İKİNCİ’NİN AÇIKLAMASI
Birçok üründe hatta ilaç sanayinde dahil İslama göre haram olan ürünlerin domuz, alkol ve türünden olanlar, GDO içerikli ürünler kullanıldığı belirtildiğini dile getiren İkinci, “Yurt dışından ithal edilen birçok katkı maddesinin helal olamayan içerikler taşıdığı belirtilmektedir. Marketlerde kullandığımız ürünlerin katkı maddelerinde az da olsa alkol veya İslama göre haram olan ürünlerin kullanıldığı belirtilmektedir. Özellikle İslama göre haram olan hayvanlardan elde edilen katkı maddelerinin kapsüllü ilaç sanayinde ve hazır ürünlerde kullanıldığı belirtiliyor. Birçok üründe tatlandırıcı, renklendirici, kıvam artırıcı, koruyucu antioksidanlar, incelticiler, mayalandırıcılar, yapısı değiştirilmiş ürünler (GDO), alkol ve yan ürünleri, karmin gibi böcek ürünleri, domuzdan elde edilen mayalar, domuz jelatininden veya helal kesilmeyen hayvanlardan elde edilen kapsül ilaçların, domuz katkı maddesinden yapılan jelatin şekerleme, yoğurt, margarin, kozmetik ürünler, keklerde, meyve sularında, peynirlerde, dondurmada, pastalarda, sakızda kullanıldığı görülmektedir. Ürünlerde ne kullanıldığını bilmiyoruz. Paket üzerine yazılan “E” kodların ne içerdiğini bilmiyoruz. Yurt dışından getirilen ithal yemlerle beslenmiş, helal kesilmemiş şüpheli hayvanların yedirildiği iddiaları vardır.
Maalesef bu ürünler kanunen serbest ve ülkemizde kullanılmaya çalışılıyor. 7 den 70’e hastaların hızla yayıldığı ülkemizde, bu ürünlere tedbir alması gerekenlere ÖĞ-DER olarak çağrı yapıyoruz. 3-5 büyük şirketin insafına memleketin geleceği terkedilmemelidir.

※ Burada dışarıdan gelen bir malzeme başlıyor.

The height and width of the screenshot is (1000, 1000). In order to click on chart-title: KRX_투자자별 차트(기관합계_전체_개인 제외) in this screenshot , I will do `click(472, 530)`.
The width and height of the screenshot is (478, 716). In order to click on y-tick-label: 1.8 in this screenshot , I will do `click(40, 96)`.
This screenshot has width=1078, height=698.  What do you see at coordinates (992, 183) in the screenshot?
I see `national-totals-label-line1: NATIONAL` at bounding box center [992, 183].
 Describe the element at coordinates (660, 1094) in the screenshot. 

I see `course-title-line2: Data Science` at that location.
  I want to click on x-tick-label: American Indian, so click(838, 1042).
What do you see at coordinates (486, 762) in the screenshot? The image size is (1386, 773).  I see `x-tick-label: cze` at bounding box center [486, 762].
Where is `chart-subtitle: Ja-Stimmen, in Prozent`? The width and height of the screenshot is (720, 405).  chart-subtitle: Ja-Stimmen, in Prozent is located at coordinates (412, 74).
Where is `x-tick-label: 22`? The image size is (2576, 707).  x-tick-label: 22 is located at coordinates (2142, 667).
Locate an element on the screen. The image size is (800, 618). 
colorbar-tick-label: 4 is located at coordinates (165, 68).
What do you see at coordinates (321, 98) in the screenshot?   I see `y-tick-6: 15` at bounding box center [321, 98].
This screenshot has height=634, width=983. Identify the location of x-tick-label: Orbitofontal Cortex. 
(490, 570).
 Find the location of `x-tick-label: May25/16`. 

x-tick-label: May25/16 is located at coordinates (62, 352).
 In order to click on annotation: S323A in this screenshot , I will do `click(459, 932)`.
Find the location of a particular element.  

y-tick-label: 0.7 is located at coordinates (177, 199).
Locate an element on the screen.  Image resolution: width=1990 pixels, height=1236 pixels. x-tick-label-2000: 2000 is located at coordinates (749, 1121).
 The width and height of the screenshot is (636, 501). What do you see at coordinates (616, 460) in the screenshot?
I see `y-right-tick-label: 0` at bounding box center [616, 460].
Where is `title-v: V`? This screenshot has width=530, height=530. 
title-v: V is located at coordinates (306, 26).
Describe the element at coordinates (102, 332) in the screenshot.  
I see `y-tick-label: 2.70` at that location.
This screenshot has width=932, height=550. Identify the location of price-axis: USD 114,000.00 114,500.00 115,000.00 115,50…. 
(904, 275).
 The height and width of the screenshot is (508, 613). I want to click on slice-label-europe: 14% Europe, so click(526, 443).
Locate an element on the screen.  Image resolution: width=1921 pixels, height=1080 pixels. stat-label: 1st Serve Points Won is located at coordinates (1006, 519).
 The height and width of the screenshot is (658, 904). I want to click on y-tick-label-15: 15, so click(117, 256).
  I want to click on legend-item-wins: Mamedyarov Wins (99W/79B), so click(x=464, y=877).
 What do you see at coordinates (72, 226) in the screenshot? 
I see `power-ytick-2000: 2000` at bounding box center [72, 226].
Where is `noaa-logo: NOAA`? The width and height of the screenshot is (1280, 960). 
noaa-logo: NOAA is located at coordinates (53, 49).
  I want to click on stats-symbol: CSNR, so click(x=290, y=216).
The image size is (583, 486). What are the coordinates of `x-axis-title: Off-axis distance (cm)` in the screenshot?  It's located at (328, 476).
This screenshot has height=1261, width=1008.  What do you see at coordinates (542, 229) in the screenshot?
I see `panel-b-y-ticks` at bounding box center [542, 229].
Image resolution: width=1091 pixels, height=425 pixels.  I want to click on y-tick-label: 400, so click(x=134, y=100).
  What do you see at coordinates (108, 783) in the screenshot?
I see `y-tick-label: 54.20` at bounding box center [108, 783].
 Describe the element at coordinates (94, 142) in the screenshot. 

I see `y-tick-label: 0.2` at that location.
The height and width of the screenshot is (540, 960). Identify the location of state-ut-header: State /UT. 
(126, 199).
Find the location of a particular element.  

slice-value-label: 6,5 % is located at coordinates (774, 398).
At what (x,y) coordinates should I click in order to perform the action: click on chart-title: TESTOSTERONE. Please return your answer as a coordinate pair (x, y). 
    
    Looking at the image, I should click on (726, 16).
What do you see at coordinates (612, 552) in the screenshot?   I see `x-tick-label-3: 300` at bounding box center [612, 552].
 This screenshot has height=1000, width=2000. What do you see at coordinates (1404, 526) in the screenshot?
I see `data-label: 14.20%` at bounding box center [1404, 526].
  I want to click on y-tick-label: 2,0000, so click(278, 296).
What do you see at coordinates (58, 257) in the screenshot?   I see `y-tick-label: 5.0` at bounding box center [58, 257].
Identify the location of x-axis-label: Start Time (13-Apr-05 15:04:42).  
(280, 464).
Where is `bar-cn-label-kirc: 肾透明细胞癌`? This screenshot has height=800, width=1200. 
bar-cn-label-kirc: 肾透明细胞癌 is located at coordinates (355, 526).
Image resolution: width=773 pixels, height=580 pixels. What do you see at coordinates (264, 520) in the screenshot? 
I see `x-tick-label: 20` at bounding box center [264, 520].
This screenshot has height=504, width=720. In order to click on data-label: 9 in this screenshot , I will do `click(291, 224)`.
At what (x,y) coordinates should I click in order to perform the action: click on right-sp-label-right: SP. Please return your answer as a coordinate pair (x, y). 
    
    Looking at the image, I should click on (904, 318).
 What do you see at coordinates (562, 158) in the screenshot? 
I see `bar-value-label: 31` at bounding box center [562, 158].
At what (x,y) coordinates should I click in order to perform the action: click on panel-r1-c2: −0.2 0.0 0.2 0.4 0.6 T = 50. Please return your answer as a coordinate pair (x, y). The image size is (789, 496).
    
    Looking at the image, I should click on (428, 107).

Helal sertifikası daha etkin hale getirilmelidir.
Bütün işlenmiş gıdalar, Helal ve temiz olmalıdır. Namaz, oruç, hac, zekat nasıl islama göre farz ise helal gıda yani helal ürünlerle beslenme de öyle farzdır. Her Müslüman helalle beslenmek zorundadır. Müslüman her bulduğunu yiyemez. Marketlerden aldığımız ürünlerde seçici olmak zorundayız. Gıda, tarım ev hayvancılık bakanlığının Avrupa’dan ithal edip yürürlüğe koyduğu Gıda kodeksi İslamın helal beslenme esaslarına aykırı ürünleri serbest kılmaktadır. Sağlıklı, hijyen ve kaliteli Helal gıda standardına biran evvel ulaşmamız gerekir.
Bu gün yediğimiz ve içtiklerimiz konusunda büyük şüpheler duymaktayız. Halkın kahir ekseriyeti Müslüman olan ülkemizde şüpheli ürünler farklı ad ve kodlarla saklanarak milletimize yedirilmemesine müsaade edilmemelidir. Kanserden ölenlerin sayısı terörden ölenlerden daha çoktur. Terörle mücadele edildiği gibi Gıda terörü ile de ilgilenilmelidir. Musevilerin “Kosher Food” sertifikası ile kendilerince yasak olan ürünleri seçtiği gibi Müslümanlarından dinlerince yasak ürünleri yememesi gerekir. Devletimiz denetimi artırmalı. Helal sertifikası yaygınlaştırılmalı hatta zorunlu hale gelmelidir. Paketin üzerine sahte “helal belgesi” koymakla ürün helal olmaz. “E” rumuzlu içerikler açıkça ne olduğu pakete yazılmalıdır. Milletimize haram ve şüpheli olan bu ürünleri yedirenler ağır ceza ile cezalandırılmalıdır. ÖĞ-DER olarak bu konunun acil olarak açığa çıkarılması ve tedbir alınması gerekir. ÖĞ-DER olarak yakında konu ile ilgili halkı bilinçlendiren bir konferansta düzenleyeceğiz.” Diye konuştu.